DATA UNDER STUDY:
---------------

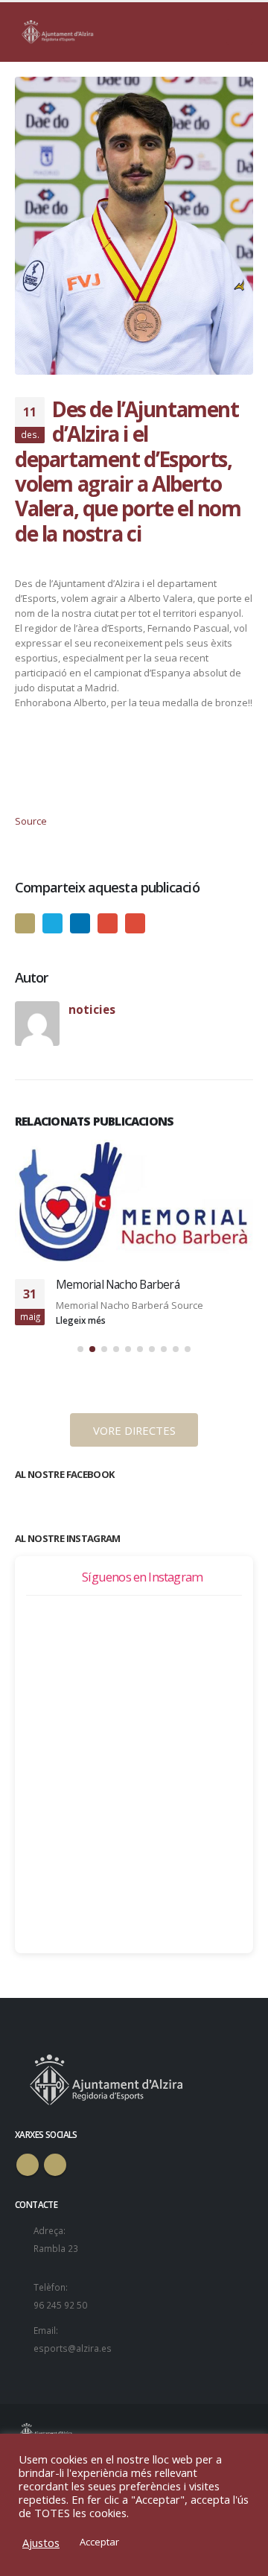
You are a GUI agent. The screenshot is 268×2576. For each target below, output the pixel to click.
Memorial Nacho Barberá (117, 1284)
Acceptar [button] (99, 2541)
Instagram (55, 2165)
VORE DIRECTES (134, 1430)
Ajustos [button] (41, 2542)
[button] (80, 1349)
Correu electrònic (135, 923)
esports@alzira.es (73, 2348)
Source (31, 821)
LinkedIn (80, 923)
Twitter (52, 923)
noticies (91, 1009)
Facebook (25, 923)
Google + (108, 923)
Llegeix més (82, 1320)
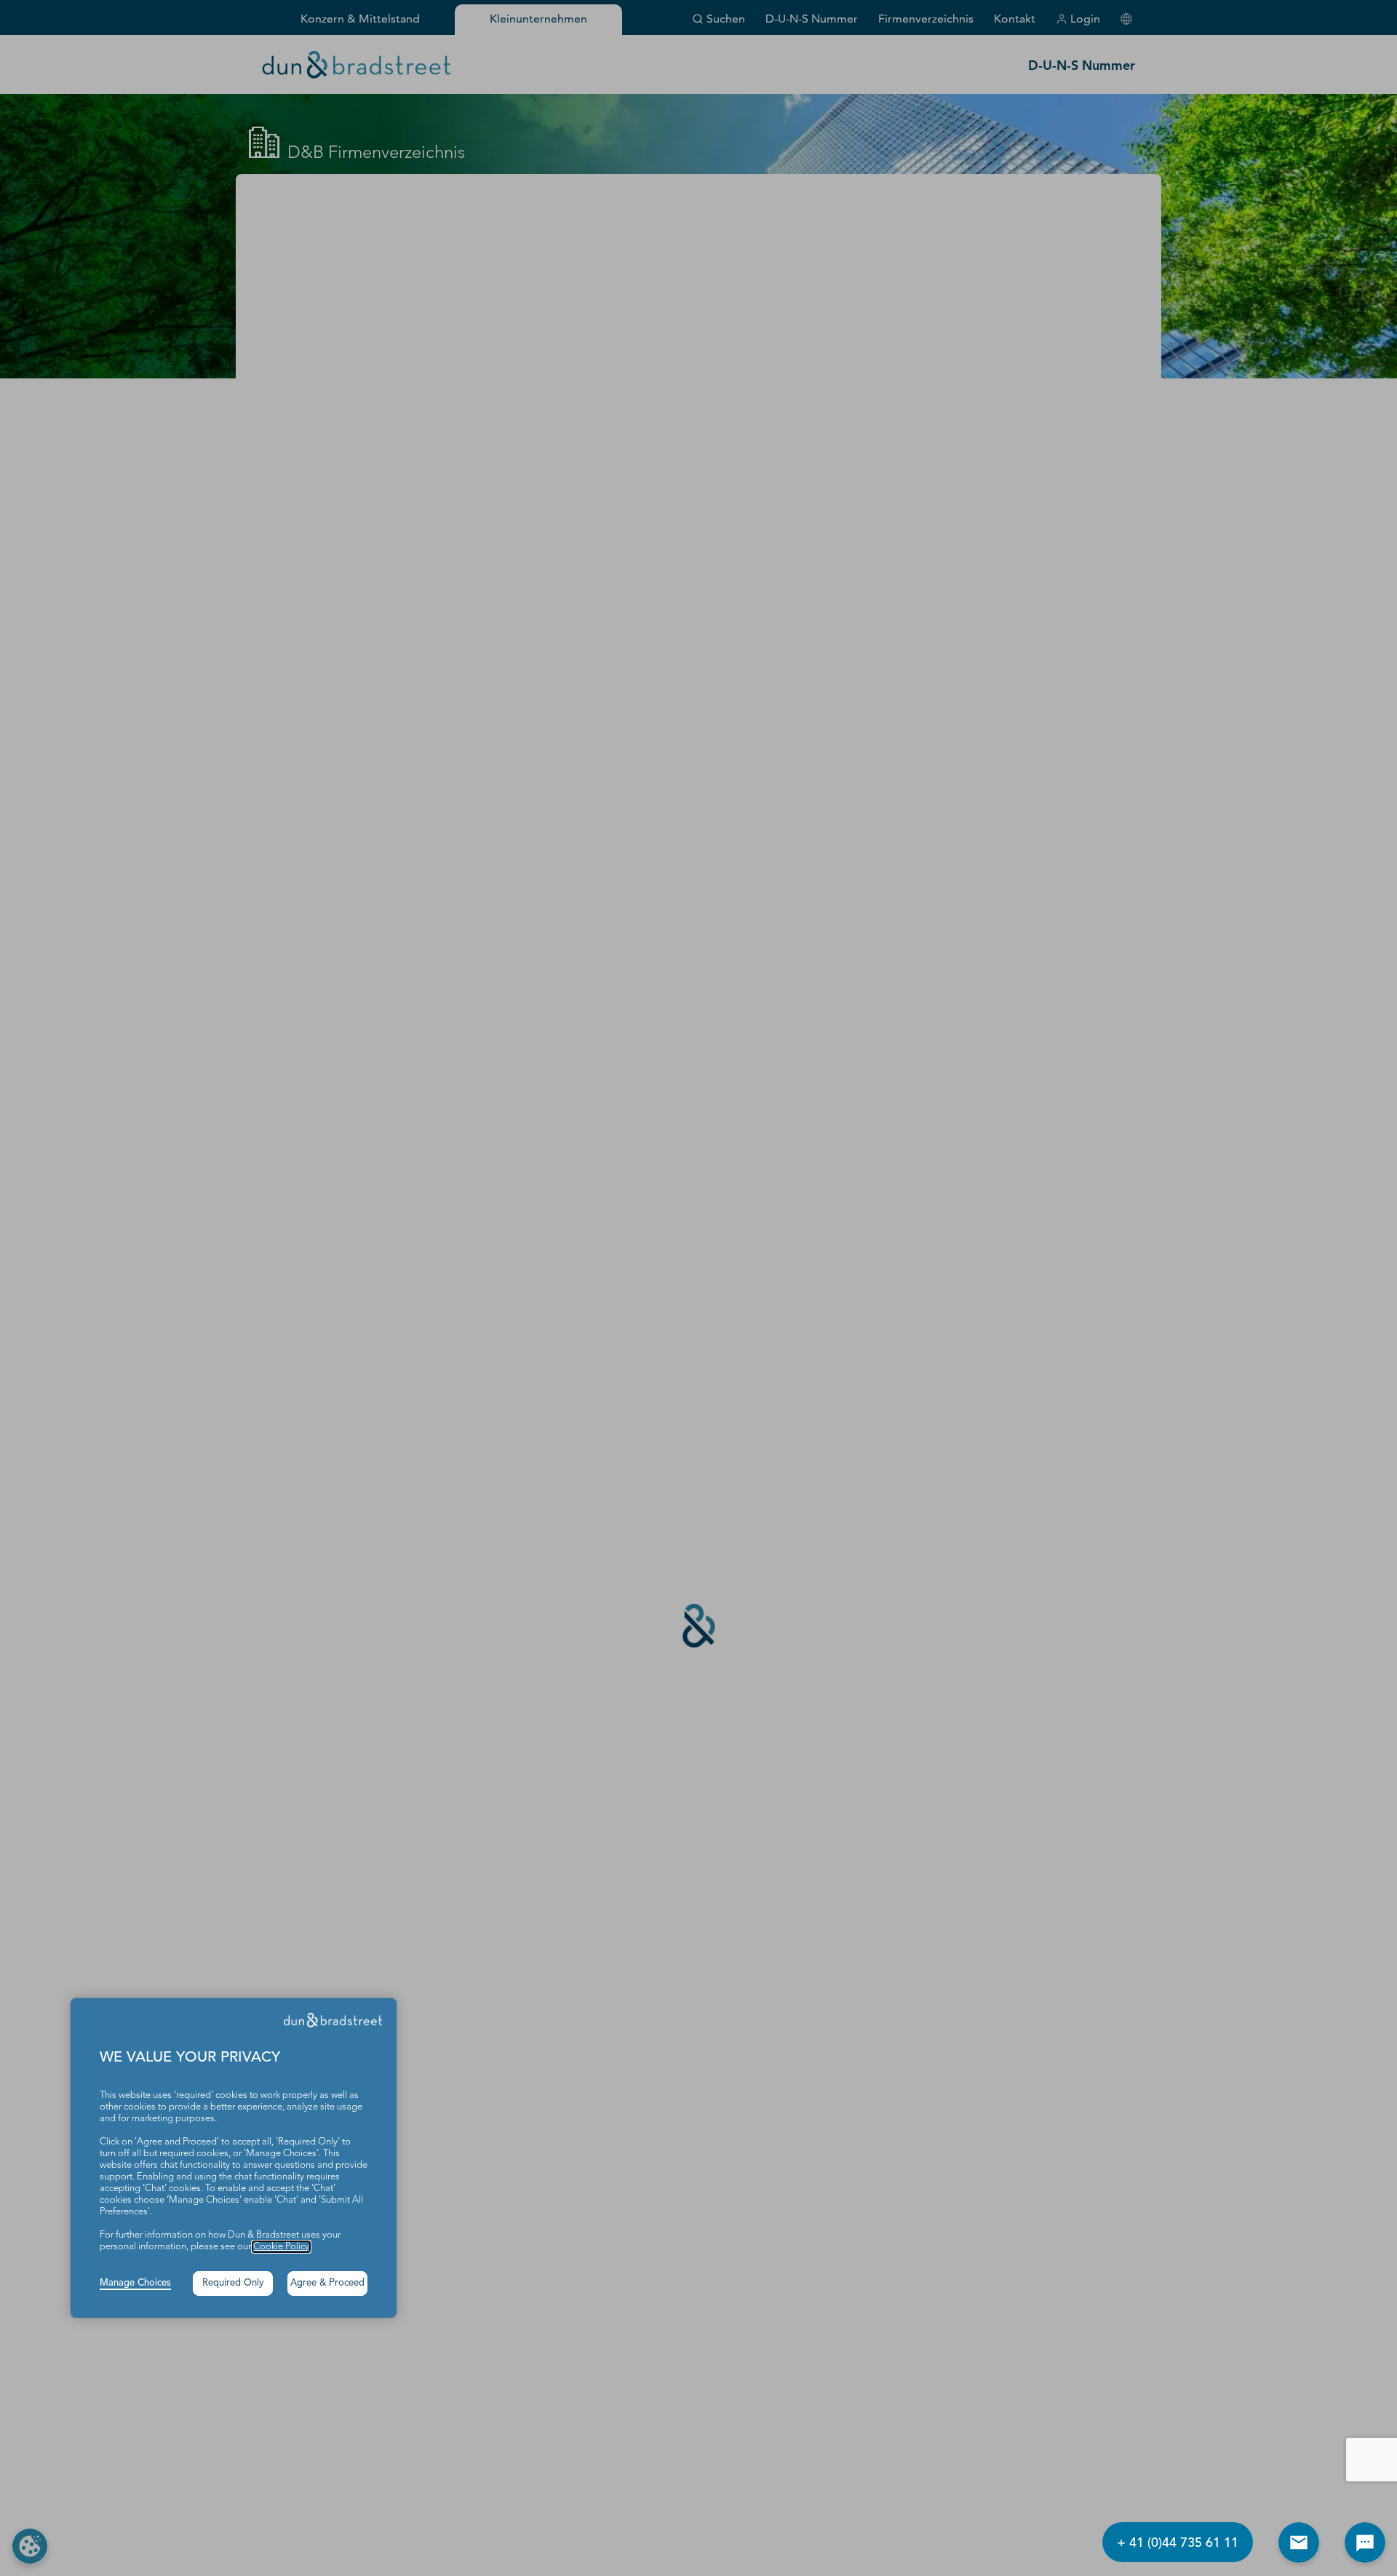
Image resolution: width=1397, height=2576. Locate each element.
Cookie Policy (281, 2246)
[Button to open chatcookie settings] (1365, 2542)
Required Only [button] (233, 2283)
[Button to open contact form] (1298, 2542)
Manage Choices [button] (135, 2283)
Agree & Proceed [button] (327, 2283)
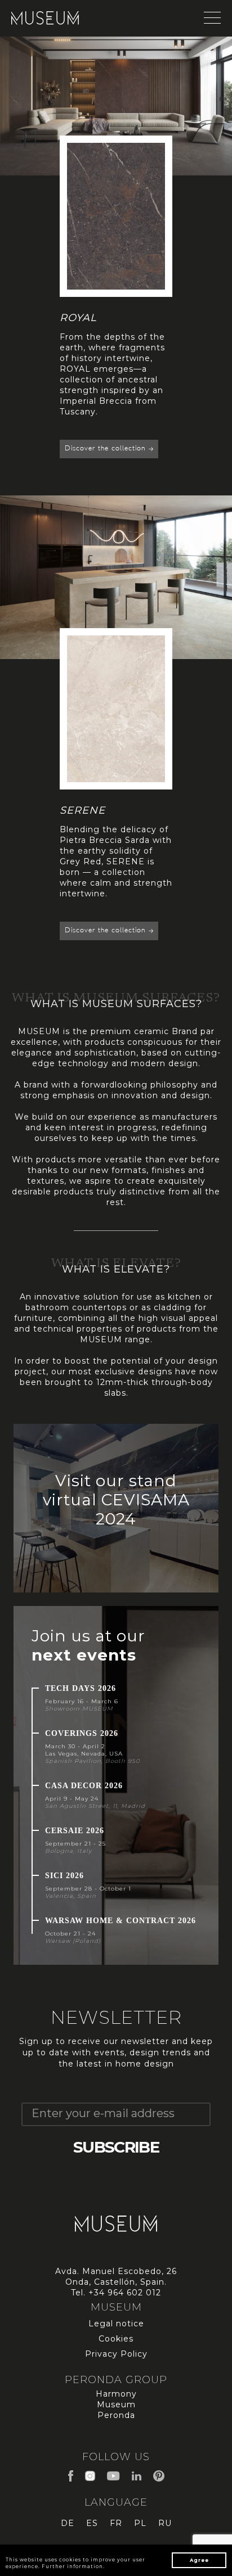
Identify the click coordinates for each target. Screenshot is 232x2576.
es (92, 2523)
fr (116, 2523)
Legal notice (116, 2323)
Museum (116, 2404)
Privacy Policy (116, 2354)
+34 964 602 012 (124, 2293)
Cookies (116, 2339)
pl (140, 2523)
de (67, 2523)
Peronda (116, 2415)
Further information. (73, 2566)
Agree (199, 2560)
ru (165, 2523)
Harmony (116, 2394)
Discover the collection (106, 406)
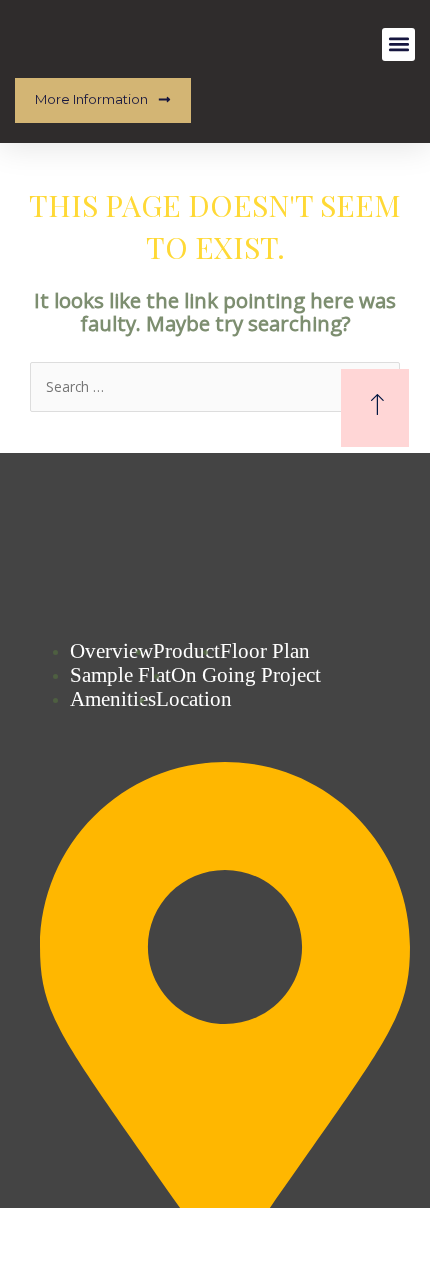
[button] (398, 44)
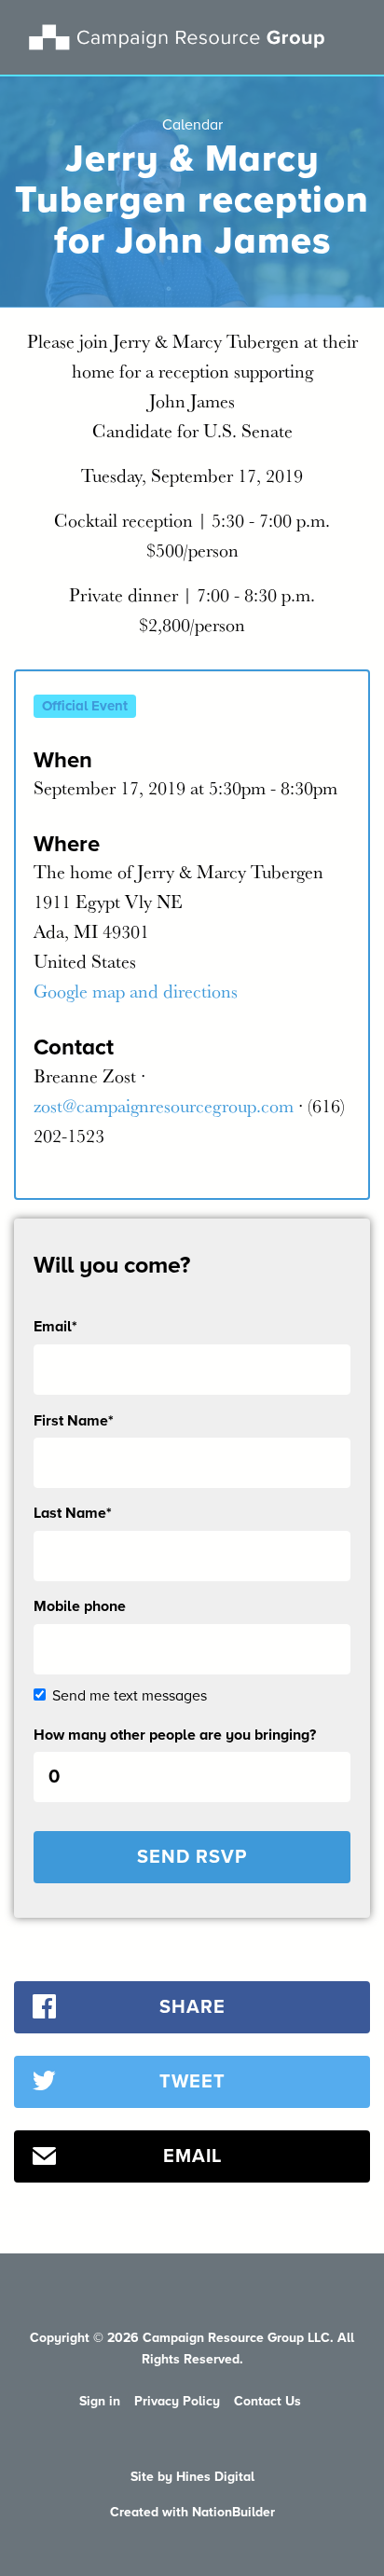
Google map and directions (136, 990)
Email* (55, 1326)
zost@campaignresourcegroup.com (164, 1105)
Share (192, 2007)
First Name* (74, 1421)
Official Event (85, 705)
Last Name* (73, 1513)
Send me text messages (129, 1696)
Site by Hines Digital (192, 2477)
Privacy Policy (177, 2401)
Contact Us (267, 2401)
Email (192, 2156)
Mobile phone (80, 1606)
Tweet (192, 2082)
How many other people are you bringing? (175, 1735)
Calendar (192, 125)
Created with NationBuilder (192, 2512)
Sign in (99, 2401)
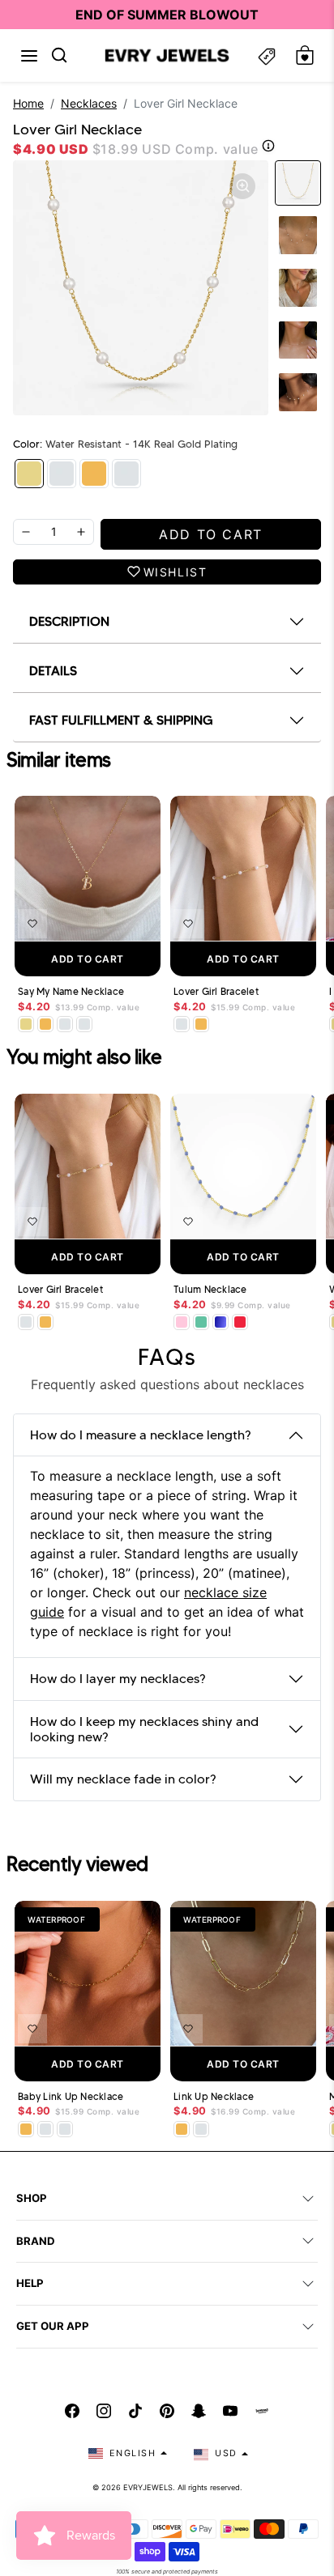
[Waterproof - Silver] (126, 473)
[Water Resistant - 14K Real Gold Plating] (29, 473)
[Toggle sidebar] (267, 55)
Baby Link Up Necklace (70, 2096)
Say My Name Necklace (71, 991)
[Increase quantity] (81, 532)
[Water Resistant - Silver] (61, 473)
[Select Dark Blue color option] (220, 1322)
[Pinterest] (167, 2411)
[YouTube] (230, 2411)
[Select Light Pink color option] (181, 1322)
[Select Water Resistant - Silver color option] (65, 1024)
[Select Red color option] (240, 1322)
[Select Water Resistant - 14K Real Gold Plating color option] (26, 1024)
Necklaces (89, 103)
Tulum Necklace (210, 1289)
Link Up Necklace (213, 2096)
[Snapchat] (198, 2411)
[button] (29, 56)
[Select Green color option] (201, 1322)
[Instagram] (104, 2411)
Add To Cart (87, 959)
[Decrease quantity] (26, 532)
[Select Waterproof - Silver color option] (84, 1024)
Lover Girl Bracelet (216, 991)
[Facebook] (72, 2411)
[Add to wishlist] (32, 923)
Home (28, 103)
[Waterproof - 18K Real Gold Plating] (94, 473)
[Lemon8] (262, 2411)
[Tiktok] (135, 2411)
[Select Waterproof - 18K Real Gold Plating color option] (45, 1024)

---------------

ASSIGNMENT: Every line above that includes the string "Real" needs to be copied.

OUTPUT:
[Water Resistant - 14K Real Gold Plating] (29, 473)
[Select Water Resistant - 14K Real Gold Plating color option] (26, 1024)
[Waterproof - 18K Real Gold Plating] (94, 473)
[Select Waterproof - 18K Real Gold Plating color option] (45, 1024)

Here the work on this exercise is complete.